Recently I married an unusually mature couple. Both groom and bride were in their late thirties. They had waited with admirable patience. Both were established in life and in faith, and they knew where they each stood: together on God’s word. Few couples, if any, that I’ve married have demonstrated such clear, solid, stable footing together on the rock of what God has said in the Bible.

So, it didn’t surprise me that when I asked them to pick a favorite passage or two for the wedding, they shied away from picking and choosing for themselves. They said they love the word of God, every jot and tittle, from cover to cover, and gladly submit their lives to anything and everything God has to say — even on their wedding day, when we’re so carefully picking and choosing everything else. They were genuinely eager to hear and embrace anything God had to say to them in front of their friends and family.

I was moved. That may be the first time any couple has put it back on me to pick the passage. What would you choose for them? Instead of just one verse or passage, I tried to select what I thought (imperfectly, of course) might be the Bible’s seven most important verses on marriage. Here are the seven, each with just a taste of why.

1. Genesis 1:27

God created man in his own image, in the image of God he created him; male and female he created them.
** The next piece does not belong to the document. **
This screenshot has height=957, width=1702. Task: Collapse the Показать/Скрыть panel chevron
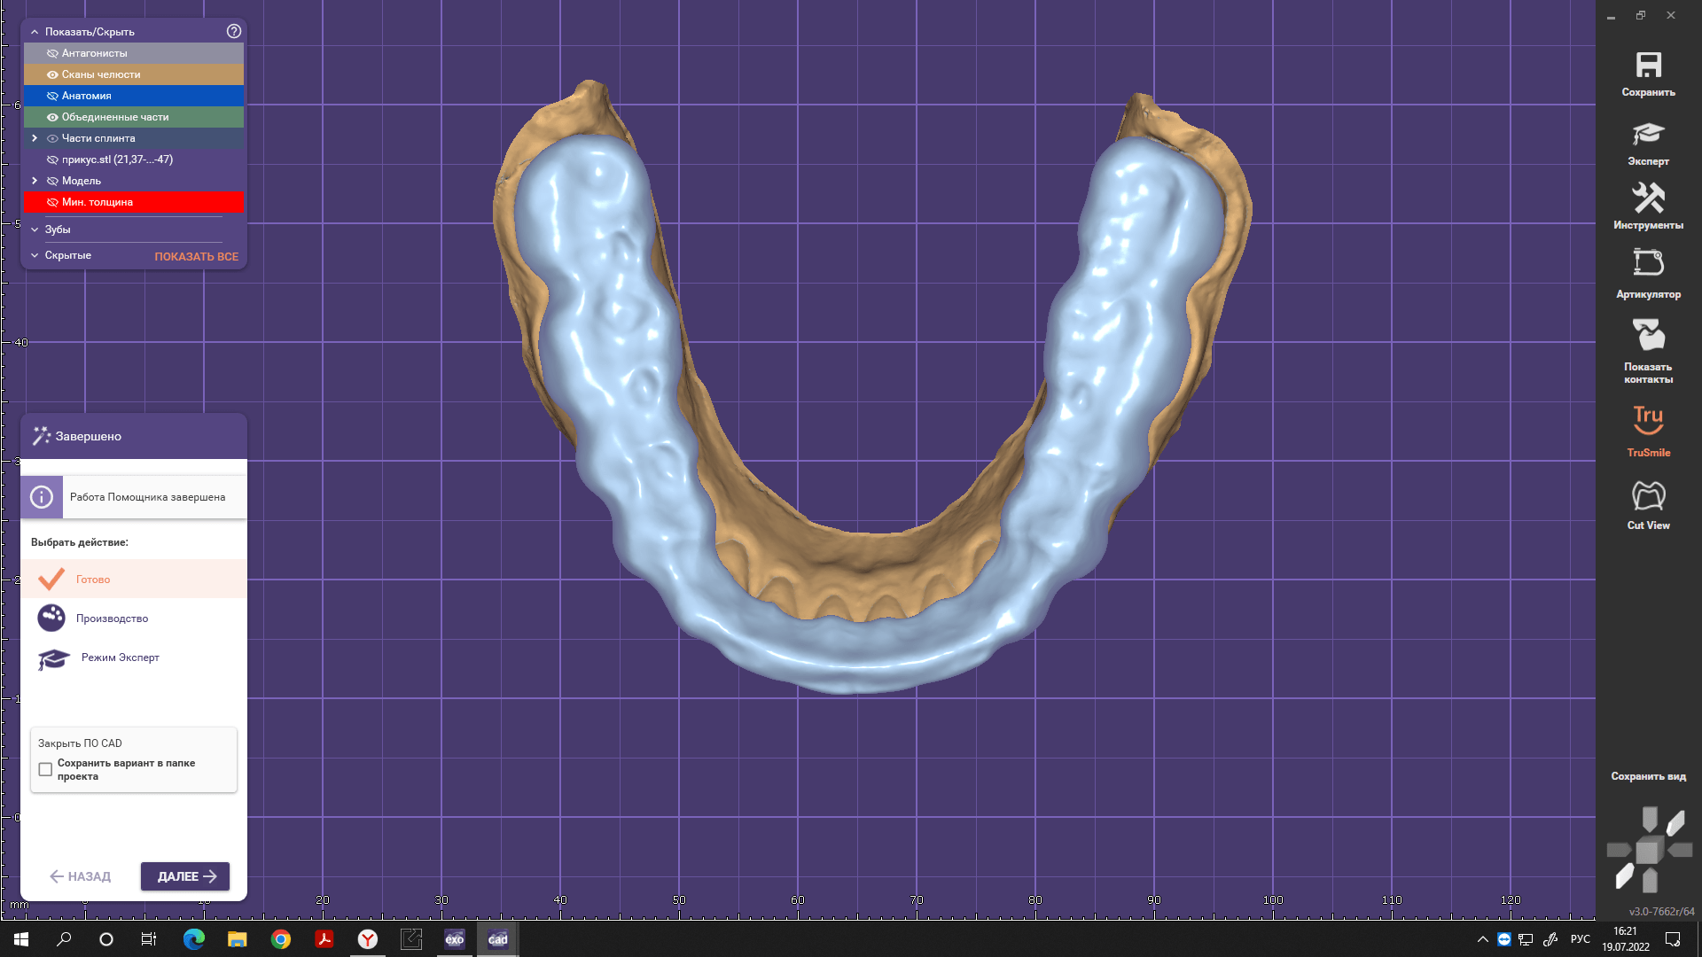click(x=35, y=32)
From the very beginning, God made men and women with equal dignity as humans, and glorious complementary differences as men and women. God did not make men and women as essentially androgynous humans, with male or female accessories added at the end. Rather, we all are men or women all the way down, to every single cell in our bodies. We are different, marvelously different, in our physiology and our psychology. And these differences do not make men better than women, or women better than men, but they do make men and women better together.
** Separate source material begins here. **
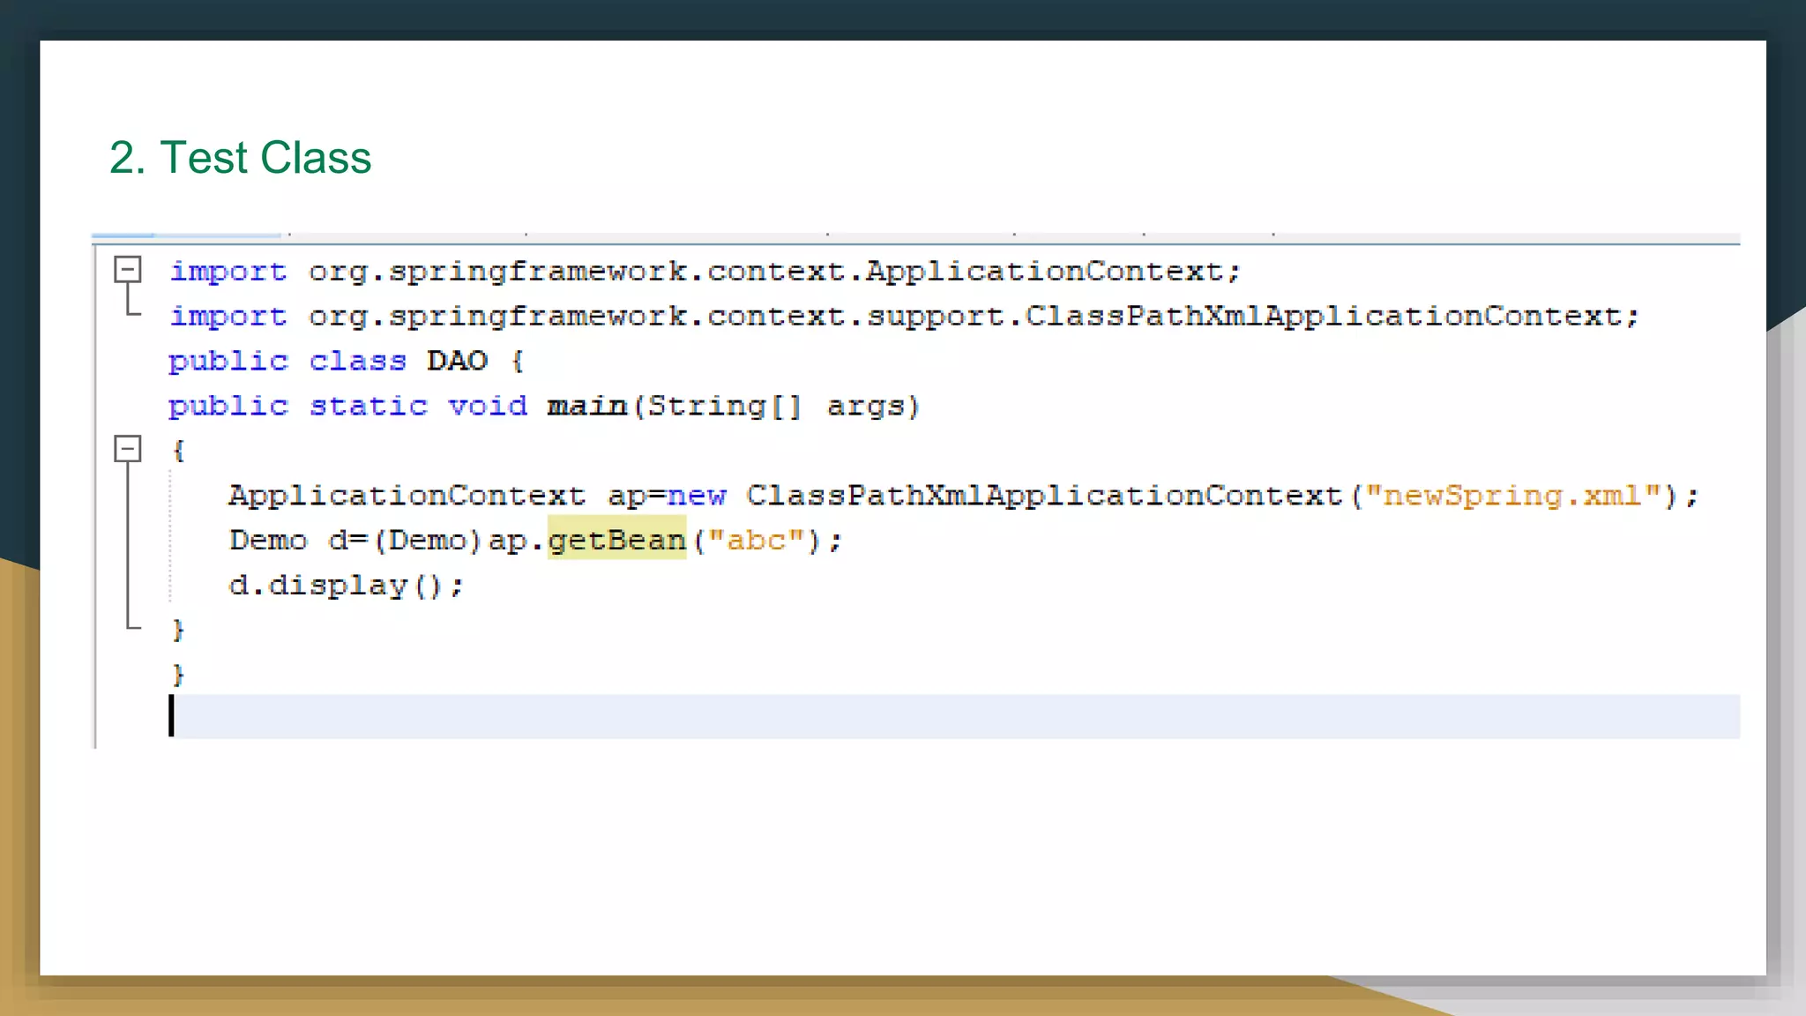Click the 'static' keyword
1806x1016 pixels.
[368, 406]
After God formed the man, put him in the garden, and gave him the moral vision for life in the world, God said to him, “It is not good that the man should be alone; I will make him a helper fit for him” (Genesis 2:18). Throughout the creation account, at the end of each day, God declared his work good, good, good, good, good. Then at the end of day six, very good. But a man by himself? Not good. At least for the first man, and for most of us.

2. Genesis 2:24

A man shall leave his father and his mother and hold fast to his wife, and they shall become one flesh.

After God made the first woman and entrusted this remarkable gift to the man, God instituted what we call marriage. Two persons becoming one new entity. One man and one woman forming the most fundamental human relationship in God’s created world — a relationship even more fundamental than parent-child. A man will leave his father and his mother and hold fast to his wife. Under God, she is now his most fundamental commitment. So also, the woman leaves behind her father’s house (Psalm 45:10) to establish a new family unit with her husband. Under God, he is now her most fundamental commitment.

Yet, as promising as it begins, sin entered the world. The man failed to protect the garden. He let down his guard and allowed the serpent to have his wife’s ear, and she was deceived. Then the man himself, having heard God’s command firsthand, listened instead to the voice of his wife, and sinned against God. And now in this fallen and cursed world, marriage, the most fundamental relationship, is not without its severe pains and difficulties (Genesis 3:16).

3. Matthew 19:6

So they are no longer two but one flesh. What therefore God has joined together, let not man separate.

Now we skip ahead thousands of years to the words of Jesus. Even though sin has invaded God’s creation, and often husbands and wives tragically find themselves struggling against each other, Jesus reinforces God’s vision of marriage in creation: “What God has joined together, let not man separate.” Sin may challenge, but it does not overturn, God’s original design. Marriage, in fact, is made to endure sin. God means for the two to become one, and not for the one to be torn apart into two.